An injunction issued by a federal judge in California has temporarily stopped the administration from separating children from their parents at the border, but there is still no clear plan for how the more than 2,300 children now in government care will be reunited with their parents. Some parents do not even know where their children are being held. The administration's plan to indefinitely detain migrant families with children is unacceptable: detention robs children of their childhoods and causes lifelong psychological damage. Writing in the Washington Post, former first lady Laura Bush compared the proposed camps for migrant families to the federal government's internment of 120,000 Japanese-Americans during World War II. Researchers have found that incarcerated Japanese-American families experienced trauma that has lingered for generations. 

Life in Santa Teresa, a vulnerable community in San Salvador, El Salvador, is dominated by gang politics. Many children avoid the streets because they fear attracting the attention of gangs, who recruit school-age children to act as lookouts and couriers. © UNICEF/UN0126871/Heger

5. The majority of Americans support keeping migrant families together.

§ **EXTRACTED DATA**

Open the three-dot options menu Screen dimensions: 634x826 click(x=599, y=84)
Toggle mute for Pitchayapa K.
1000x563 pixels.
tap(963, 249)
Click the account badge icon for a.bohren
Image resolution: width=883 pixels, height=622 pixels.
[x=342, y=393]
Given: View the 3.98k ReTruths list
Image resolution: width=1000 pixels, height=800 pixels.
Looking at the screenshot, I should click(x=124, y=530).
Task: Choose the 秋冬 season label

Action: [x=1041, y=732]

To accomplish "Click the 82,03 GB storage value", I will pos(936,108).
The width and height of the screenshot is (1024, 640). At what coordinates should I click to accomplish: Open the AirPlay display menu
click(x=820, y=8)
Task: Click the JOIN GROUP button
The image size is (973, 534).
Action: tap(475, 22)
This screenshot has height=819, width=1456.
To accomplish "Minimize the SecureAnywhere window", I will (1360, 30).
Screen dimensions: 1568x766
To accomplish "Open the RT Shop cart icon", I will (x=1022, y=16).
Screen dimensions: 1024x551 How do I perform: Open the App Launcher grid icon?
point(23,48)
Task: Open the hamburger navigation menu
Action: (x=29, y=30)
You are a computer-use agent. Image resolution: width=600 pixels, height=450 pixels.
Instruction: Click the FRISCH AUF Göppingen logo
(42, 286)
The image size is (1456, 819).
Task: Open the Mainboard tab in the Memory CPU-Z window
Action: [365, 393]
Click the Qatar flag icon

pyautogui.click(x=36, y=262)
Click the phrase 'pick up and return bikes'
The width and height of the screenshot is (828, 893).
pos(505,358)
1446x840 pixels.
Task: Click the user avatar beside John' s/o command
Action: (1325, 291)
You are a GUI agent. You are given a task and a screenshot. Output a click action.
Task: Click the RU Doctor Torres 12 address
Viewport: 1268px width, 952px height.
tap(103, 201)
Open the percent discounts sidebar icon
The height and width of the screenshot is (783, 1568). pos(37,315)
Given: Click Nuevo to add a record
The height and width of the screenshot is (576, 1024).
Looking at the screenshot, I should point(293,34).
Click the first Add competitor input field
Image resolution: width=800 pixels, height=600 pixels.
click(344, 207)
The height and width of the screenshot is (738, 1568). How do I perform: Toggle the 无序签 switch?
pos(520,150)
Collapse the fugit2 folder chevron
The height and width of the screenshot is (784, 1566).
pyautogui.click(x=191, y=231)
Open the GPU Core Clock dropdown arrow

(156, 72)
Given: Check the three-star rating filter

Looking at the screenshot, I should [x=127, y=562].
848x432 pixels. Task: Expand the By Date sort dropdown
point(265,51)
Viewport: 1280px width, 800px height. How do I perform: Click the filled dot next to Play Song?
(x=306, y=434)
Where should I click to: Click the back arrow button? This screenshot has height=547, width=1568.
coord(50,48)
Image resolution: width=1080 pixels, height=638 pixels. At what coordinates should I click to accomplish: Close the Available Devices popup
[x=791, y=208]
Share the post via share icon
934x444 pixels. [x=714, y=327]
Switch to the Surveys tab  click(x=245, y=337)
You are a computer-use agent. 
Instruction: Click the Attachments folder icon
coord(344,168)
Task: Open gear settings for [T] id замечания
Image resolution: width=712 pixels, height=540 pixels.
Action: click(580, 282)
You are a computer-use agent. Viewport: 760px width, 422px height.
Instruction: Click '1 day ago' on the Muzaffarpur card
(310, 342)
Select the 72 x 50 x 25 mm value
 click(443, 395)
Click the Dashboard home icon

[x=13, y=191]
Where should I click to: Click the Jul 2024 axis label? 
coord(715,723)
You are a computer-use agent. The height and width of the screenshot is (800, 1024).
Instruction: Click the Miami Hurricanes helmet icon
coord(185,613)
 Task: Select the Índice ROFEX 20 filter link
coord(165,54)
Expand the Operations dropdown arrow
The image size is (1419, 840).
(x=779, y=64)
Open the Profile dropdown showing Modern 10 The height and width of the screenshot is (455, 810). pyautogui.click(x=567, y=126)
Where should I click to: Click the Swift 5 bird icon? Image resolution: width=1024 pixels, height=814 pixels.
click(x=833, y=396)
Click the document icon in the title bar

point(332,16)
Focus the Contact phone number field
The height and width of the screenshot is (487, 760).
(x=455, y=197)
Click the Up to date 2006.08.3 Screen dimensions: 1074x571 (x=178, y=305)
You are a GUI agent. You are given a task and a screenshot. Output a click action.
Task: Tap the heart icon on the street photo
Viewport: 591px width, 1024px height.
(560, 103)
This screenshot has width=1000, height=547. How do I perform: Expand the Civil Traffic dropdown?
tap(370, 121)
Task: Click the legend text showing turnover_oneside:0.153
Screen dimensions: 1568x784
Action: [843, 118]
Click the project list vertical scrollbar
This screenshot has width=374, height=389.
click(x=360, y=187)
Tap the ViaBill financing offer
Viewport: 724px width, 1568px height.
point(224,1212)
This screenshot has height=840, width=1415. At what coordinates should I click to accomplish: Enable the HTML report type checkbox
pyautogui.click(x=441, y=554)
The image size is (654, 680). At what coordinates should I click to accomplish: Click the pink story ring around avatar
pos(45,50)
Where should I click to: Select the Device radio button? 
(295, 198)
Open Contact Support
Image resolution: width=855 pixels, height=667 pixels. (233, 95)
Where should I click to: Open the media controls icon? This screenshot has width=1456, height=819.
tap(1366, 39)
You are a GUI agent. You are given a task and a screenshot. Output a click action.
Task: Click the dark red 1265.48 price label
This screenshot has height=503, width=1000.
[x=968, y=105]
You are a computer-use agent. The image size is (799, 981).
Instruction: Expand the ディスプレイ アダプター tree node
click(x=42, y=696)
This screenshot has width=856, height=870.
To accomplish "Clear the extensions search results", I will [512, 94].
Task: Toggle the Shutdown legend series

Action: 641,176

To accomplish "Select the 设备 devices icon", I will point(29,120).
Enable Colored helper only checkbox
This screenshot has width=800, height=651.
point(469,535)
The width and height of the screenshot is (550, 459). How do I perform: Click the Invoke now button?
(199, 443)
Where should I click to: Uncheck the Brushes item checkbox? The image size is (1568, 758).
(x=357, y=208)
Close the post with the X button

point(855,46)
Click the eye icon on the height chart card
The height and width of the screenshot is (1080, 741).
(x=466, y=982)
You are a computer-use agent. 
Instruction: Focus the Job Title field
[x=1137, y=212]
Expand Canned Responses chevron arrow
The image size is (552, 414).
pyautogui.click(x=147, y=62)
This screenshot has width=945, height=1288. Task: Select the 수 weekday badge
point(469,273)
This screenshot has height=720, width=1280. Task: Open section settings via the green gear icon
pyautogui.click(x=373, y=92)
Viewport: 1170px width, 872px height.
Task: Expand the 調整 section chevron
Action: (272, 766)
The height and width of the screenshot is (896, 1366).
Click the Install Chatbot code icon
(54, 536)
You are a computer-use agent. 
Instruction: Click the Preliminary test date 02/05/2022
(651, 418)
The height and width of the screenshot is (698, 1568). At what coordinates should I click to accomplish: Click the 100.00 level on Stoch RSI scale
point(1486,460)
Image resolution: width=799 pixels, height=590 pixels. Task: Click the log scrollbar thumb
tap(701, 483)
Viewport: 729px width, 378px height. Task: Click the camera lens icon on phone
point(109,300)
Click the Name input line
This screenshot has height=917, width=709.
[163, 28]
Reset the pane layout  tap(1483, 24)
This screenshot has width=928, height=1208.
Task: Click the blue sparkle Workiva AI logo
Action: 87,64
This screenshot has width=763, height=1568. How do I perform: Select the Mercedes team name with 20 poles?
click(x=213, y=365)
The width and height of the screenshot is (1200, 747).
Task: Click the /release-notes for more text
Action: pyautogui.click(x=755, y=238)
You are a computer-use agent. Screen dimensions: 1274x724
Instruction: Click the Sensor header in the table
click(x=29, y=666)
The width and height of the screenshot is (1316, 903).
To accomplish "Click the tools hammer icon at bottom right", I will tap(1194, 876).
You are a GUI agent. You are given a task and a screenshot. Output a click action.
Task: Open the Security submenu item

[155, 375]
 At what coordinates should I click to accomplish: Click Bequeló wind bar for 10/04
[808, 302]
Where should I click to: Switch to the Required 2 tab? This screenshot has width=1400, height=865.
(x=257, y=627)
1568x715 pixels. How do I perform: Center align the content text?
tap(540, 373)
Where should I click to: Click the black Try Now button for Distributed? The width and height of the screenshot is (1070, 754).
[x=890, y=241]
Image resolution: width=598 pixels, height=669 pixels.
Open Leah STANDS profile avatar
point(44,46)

§ **TASK DETAILS**
Rewrite the stretch of the passage on migrant families from "Life in Santa" through "migrant families together.", putting "messengers" in place of "couriers".

§ **SOLUTION TO THIS TASK**
Life in Santa Teresa, a vulnerable community in San Salvador, El Salvador, is dominated by gang politics. Many children avoid the streets because they fear attracting the attention of gangs, who recruit school-age children to act as lookouts and messengers. © UNICEF/UN0126871/Heger

5. The majority of Americans support keeping migrant families together.